**What you will do:** Quote only the lines that start at the line with "You are a computer-use" and run to the end of the entries; omit the pictures.

Dataset items:
# # # #

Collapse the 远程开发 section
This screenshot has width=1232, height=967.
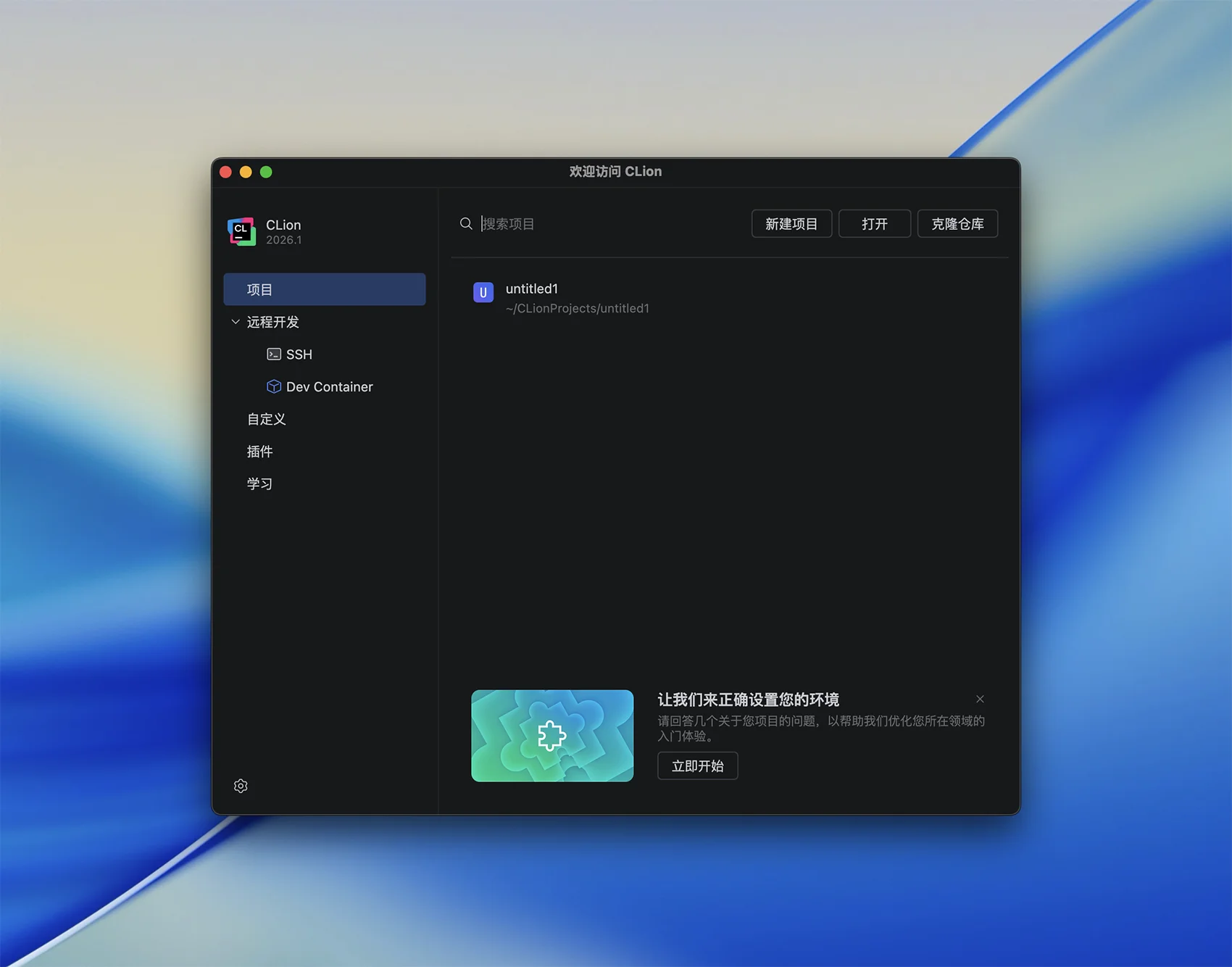pyautogui.click(x=236, y=322)
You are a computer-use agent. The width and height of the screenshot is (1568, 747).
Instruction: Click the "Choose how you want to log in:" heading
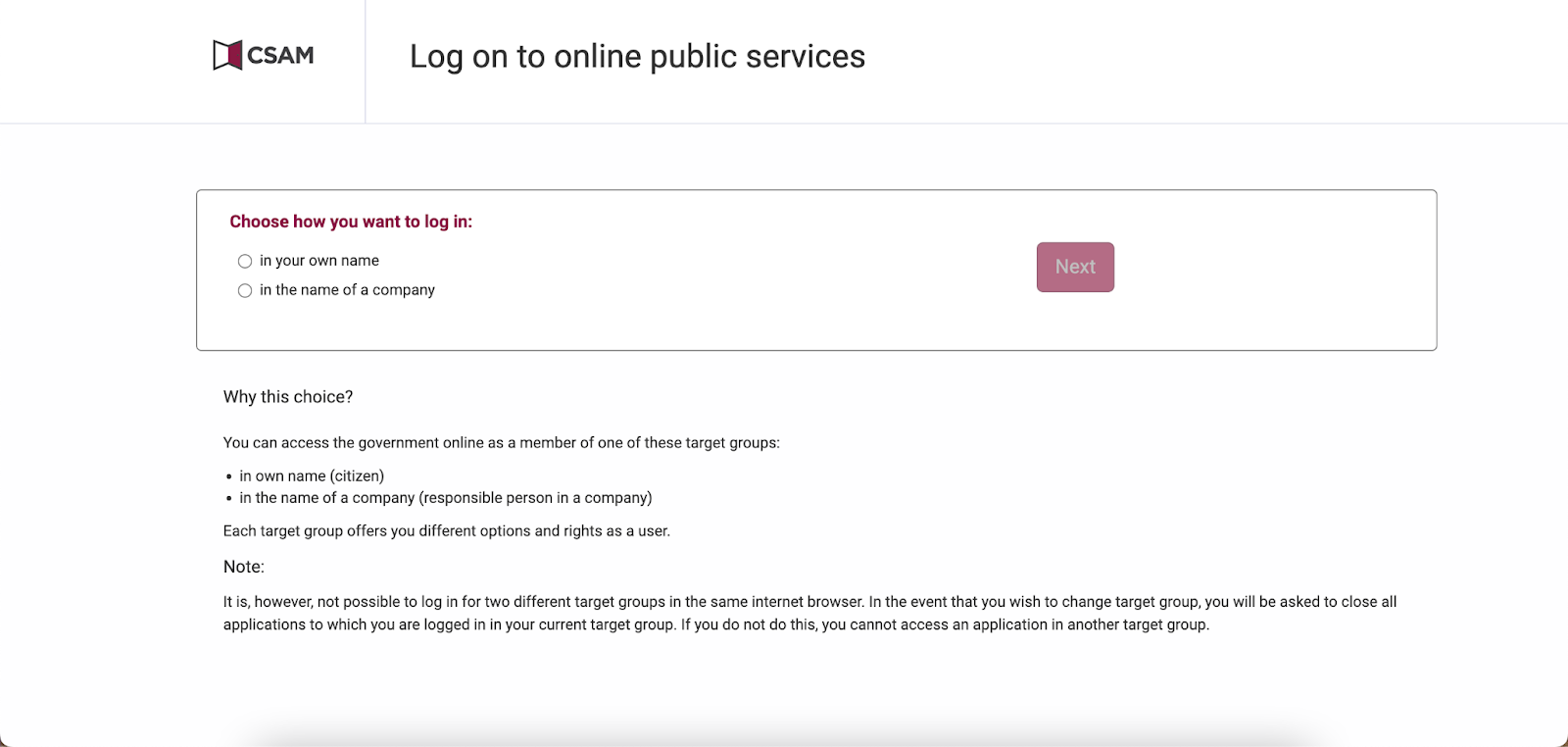coord(351,222)
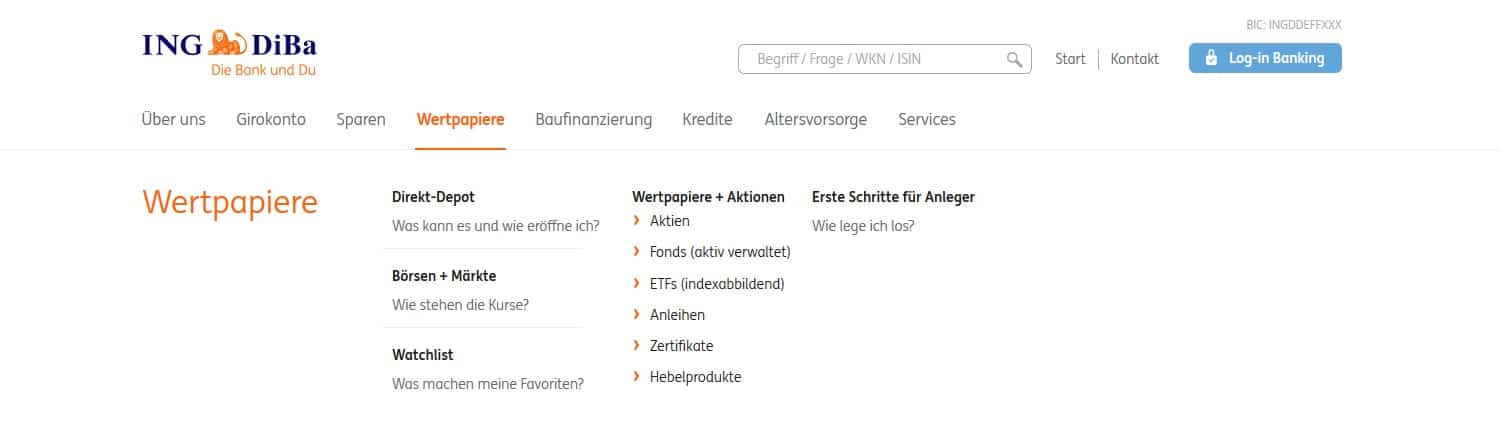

# # # #

**Answer to the exercise:**
You are a computer-use agent. The width and height of the screenshot is (1568, 747).
Instruction: Click the "Choose how you want to log in:" heading
coord(351,222)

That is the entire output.